Industry standard is that service provider gets identity from identity provider and provisions an account with that identity. So that if I log in to Jira as john.smith@example.com I'll have john.smith@example.com username.

What GitHub does is it links enterprise identity to personal account. So I have to log in twice (and honestly it's already not an SSO at this stage) first time I log in with enterprise identity and then I log in with personal account. So I log in as john.smith@example.com, then login as HugeDick53 and then I'm visible as HugeDick53 and john.smith@example.com identity vanishes from view.

GitHub's justification is that contributions on enterprise projects should be visible on personal accounts.

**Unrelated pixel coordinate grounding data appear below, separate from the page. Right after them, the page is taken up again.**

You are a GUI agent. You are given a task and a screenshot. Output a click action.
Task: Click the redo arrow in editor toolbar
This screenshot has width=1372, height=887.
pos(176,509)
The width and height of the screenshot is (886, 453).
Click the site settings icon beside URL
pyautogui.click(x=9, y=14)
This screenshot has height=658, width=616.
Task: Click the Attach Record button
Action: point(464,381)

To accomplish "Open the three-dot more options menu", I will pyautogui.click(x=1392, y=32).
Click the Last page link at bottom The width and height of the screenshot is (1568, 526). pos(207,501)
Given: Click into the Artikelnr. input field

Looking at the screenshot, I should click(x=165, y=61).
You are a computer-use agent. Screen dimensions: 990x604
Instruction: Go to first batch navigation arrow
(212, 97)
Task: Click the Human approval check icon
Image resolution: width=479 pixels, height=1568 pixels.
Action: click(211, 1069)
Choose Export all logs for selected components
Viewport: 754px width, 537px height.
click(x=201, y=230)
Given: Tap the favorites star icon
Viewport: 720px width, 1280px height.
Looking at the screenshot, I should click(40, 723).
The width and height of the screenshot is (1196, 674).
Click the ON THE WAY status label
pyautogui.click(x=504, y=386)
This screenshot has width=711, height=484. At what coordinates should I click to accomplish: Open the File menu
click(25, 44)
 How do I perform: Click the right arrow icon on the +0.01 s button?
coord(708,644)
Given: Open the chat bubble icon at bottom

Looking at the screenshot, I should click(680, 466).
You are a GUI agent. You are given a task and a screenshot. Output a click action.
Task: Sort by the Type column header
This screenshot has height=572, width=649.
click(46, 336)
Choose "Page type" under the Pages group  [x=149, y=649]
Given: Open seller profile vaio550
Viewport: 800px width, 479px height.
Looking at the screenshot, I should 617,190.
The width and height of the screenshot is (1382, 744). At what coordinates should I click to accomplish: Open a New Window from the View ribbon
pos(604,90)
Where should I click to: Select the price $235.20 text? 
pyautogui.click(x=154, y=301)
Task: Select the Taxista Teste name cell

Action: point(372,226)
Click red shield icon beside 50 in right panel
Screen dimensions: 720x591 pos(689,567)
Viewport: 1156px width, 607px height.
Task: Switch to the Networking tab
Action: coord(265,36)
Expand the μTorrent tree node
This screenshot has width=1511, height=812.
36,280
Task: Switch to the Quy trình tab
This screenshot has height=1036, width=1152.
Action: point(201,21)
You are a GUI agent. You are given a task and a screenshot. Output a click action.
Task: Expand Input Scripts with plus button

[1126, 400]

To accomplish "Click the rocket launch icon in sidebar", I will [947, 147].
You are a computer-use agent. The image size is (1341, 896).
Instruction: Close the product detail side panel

However, from administrator's point of view entire system + UI issues make this type of so called SSO completely unusable. Nobody in company has any idea who is HugeDick53.

On the other hand Atlassian products provide true SSO. Not the most sophisticated one, but at least it's SSO.

3 comments

I make a new GitHub account with work email on day one. My personal GitHub account never touches my work machines and the only personal thing my work accounts touch is my dotfiles.
Creating separate Github accounts for each employer/organization is crucial to avoid creating a personal access token for one organization which has global permissions across all repositories your account has access to. This has been a problem for many years.

Note that Github only allows one free account, so the business needs to pay for each one if its dev accounts.

Honestly, at the risk of committing No True Scotsman, I feel like the flow demonstrated in this blog post just.. isn't SSO to begin with, actually. It may be using SSO infrastructure, but if you have to login twice, use 2fa twice, to log in to one thing, then it's Two Sign On or something.

So while I don't think the thrust of the post is wrong in general, it's an odd example.

> GitHub's justification is that contributions on enterprise projects should be visible on personal accounts.

Really the thing that sucks here is something that hasn't really been well solved and is only tangentially related to SSO: Multiple linked identities under one or more logical accounts. No site does this well, and SSO is an insufficient tool to help - the entire mechanism of identity on the web is working against it.

This is a frustrating limitation of GitHub’s setup and is hard to find out who people are. As an admin, I can theoretically search the org membership for HugeDick53 and see that it’s associated with John.smith@example.com, b it regular users in the org are at a loss.

We have a loose convention that everyone update their profile with their name. But this is visible publicly, so if an employee doesn’t want their name public they are hosed.

I wish there was an option for an “enterprise” account that would stay hidden to everyone except org members.

But I do applaud GitHub for sticking with the idea that dev identities belong to individuals, not their orgs. So when someone leaves a company they can keep their profile.

I use a single GitHub account with activity for years and link and unlink it to orgs as necessary. Since I also do dev work, I worry that if someone compromises my account or gets a token, they will be able to wreak havoc on multiple orgs and repos where I have access.

> I wish there was an option for an “enterprise” account that would stay hidden to everyone except org members

There is: Take a look at Enterprise Managed Users https://docs.github.com/en/enterprise-cloud@latest/admin/ide...

We used to use terraform to invite people to our github org, along with a file in a repo to map company emails to github usernames. When a new starter joins, their manager submits a PR to add their username.

It was a huge mess - it would fail to apply if you looked at it funny, and it had no controls against someone typo-ing a username and inviting a random person to the org. But it solved this case at least.